[[ RECORDS FOR THIS TASK, beginning ]]

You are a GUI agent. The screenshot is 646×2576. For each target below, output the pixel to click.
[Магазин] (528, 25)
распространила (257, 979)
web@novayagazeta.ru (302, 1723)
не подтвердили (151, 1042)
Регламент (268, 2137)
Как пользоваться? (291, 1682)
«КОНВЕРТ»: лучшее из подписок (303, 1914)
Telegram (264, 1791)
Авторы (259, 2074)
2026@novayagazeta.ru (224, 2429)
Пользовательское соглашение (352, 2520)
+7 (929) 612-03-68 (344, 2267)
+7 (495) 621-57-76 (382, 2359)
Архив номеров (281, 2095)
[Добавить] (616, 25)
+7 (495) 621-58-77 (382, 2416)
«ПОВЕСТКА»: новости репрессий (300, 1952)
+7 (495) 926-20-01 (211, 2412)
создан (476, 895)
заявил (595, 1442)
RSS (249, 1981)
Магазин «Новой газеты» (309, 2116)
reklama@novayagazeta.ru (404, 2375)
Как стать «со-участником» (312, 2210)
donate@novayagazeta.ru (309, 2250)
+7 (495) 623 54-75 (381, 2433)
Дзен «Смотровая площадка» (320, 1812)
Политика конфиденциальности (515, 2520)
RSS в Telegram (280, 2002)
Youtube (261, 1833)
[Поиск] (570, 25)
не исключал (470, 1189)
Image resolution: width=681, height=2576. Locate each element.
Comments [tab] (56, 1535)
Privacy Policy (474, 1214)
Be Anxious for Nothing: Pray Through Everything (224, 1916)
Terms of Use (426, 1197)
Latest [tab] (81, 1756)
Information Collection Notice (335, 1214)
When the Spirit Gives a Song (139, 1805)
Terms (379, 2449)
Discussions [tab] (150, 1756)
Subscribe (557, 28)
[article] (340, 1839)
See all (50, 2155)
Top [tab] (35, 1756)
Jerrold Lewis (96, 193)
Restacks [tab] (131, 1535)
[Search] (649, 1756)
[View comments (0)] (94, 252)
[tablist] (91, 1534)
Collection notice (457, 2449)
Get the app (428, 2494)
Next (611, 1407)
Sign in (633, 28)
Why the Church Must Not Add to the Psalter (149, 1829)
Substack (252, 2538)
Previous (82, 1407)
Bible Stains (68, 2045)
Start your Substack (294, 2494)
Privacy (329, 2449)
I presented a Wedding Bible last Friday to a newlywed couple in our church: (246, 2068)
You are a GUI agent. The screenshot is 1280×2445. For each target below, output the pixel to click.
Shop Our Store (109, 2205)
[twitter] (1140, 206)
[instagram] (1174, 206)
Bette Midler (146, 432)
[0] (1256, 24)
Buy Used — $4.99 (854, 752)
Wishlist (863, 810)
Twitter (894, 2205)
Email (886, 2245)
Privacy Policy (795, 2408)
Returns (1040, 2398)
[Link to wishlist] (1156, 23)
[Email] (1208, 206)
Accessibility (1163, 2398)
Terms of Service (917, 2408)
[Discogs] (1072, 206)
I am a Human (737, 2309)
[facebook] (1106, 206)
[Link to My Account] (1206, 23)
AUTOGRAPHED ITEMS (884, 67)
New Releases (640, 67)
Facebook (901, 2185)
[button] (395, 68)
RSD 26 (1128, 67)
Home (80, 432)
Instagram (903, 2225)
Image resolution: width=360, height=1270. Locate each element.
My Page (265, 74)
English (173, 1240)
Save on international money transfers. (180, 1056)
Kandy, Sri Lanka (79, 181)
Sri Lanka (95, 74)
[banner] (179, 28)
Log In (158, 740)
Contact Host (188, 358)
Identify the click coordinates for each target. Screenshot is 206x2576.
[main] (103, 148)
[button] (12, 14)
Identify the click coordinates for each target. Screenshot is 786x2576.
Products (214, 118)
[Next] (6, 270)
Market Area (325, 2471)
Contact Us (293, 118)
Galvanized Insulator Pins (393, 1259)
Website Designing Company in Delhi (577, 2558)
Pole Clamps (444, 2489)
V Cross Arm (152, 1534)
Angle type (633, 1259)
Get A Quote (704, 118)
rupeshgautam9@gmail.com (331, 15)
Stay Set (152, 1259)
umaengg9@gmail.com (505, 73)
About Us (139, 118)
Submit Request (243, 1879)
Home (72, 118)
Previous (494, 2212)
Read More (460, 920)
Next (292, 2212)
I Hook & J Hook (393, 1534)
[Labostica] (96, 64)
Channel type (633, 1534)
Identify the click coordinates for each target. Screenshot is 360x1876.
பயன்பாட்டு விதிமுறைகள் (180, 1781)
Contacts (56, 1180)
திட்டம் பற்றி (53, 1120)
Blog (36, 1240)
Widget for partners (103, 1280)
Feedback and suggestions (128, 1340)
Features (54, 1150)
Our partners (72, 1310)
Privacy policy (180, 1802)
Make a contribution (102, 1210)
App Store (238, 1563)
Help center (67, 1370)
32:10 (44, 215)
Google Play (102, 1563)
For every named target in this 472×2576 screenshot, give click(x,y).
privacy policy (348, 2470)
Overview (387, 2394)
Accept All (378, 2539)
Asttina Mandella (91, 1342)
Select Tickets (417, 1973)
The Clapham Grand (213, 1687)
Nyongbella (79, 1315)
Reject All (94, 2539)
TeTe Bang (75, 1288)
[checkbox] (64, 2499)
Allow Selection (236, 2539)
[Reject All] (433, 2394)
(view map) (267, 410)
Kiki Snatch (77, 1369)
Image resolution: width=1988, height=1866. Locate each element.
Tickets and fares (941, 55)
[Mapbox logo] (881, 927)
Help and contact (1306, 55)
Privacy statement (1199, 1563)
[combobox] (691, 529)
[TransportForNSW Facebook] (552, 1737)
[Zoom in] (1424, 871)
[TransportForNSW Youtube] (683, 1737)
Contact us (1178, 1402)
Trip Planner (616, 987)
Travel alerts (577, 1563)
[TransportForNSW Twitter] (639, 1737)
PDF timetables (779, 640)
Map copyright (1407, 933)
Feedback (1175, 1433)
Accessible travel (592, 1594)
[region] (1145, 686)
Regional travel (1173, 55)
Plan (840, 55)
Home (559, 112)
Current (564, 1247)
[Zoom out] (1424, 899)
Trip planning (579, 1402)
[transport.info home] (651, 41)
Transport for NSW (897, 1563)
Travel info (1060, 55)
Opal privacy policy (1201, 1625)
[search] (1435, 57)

[[ RECORDS FOR THIS TASK, end ]]

- [ABOUT THIS EXERCISE]
Using the records above, restate word for word the lines from the one with "не подтвердили (151, 1042)" through the one with "I presented a", both included.

- [RESULT FOR THIS TASK]
не подтвердили (151, 1042)
Регламент (268, 2137)
Как пользоваться? (291, 1682)
«КОНВЕРТ»: лучшее из подписок (303, 1914)
Telegram (264, 1791)
Авторы (259, 2074)
2026@novayagazeta.ru (224, 2429)
Пользовательское соглашение (352, 2520)
+7 (929) 612-03-68 (344, 2267)
+7 (495) 621-57-76 (382, 2359)
Архив номеров (281, 2095)
[Добавить] (616, 25)
+7 (495) 621-58-77 (382, 2416)
«ПОВЕСТКА»: новости репрессий (300, 1952)
+7 (495) 926-20-01 (211, 2412)
создан (476, 895)
заявил (595, 1442)
RSS (249, 1981)
Магазин «Новой газеты» (309, 2116)
reklama@novayagazeta.ru (404, 2375)
Как стать «со-участником» (312, 2210)
donate@novayagazeta.ru (309, 2250)
+7 (495) 623 54-75 (381, 2433)
Дзен «Смотровая площадка» (320, 1812)
Политика конфиденциальности (515, 2520)
RSS в Telegram (280, 2002)
Youtube (261, 1833)
[Поиск] (570, 25)
не исключал (470, 1189)
Image resolution: width=681, height=2576. Locate each element.
Comments [tab] (56, 1535)
Privacy Policy (474, 1214)
Be Anxious for Nothing: Pray Through Everything (224, 1916)
Terms of Use (426, 1197)
Latest [tab] (81, 1756)
Information Collection Notice (335, 1214)
When the Spirit Gives a Song (139, 1805)
Terms (379, 2449)
Discussions [tab] (150, 1756)
Subscribe (557, 28)
[article] (340, 1839)
See all (50, 2155)
Top [tab] (35, 1756)
Jerrold Lewis (96, 193)
Restacks [tab] (131, 1535)
[Search] (649, 1756)
[View comments (0)] (94, 252)
[tablist] (91, 1534)
Collection notice (457, 2449)
Get the app (428, 2494)
Next (611, 1407)
Sign in (633, 28)
Why the Church Must Not Add to the Psalter (149, 1829)
Substack (252, 2538)
Previous (82, 1407)
Bible Stains (68, 2045)
Start your Substack (294, 2494)
Privacy (329, 2449)
I presented a Wedding Bible last Friday to a newlywed couple in our church: (246, 2068)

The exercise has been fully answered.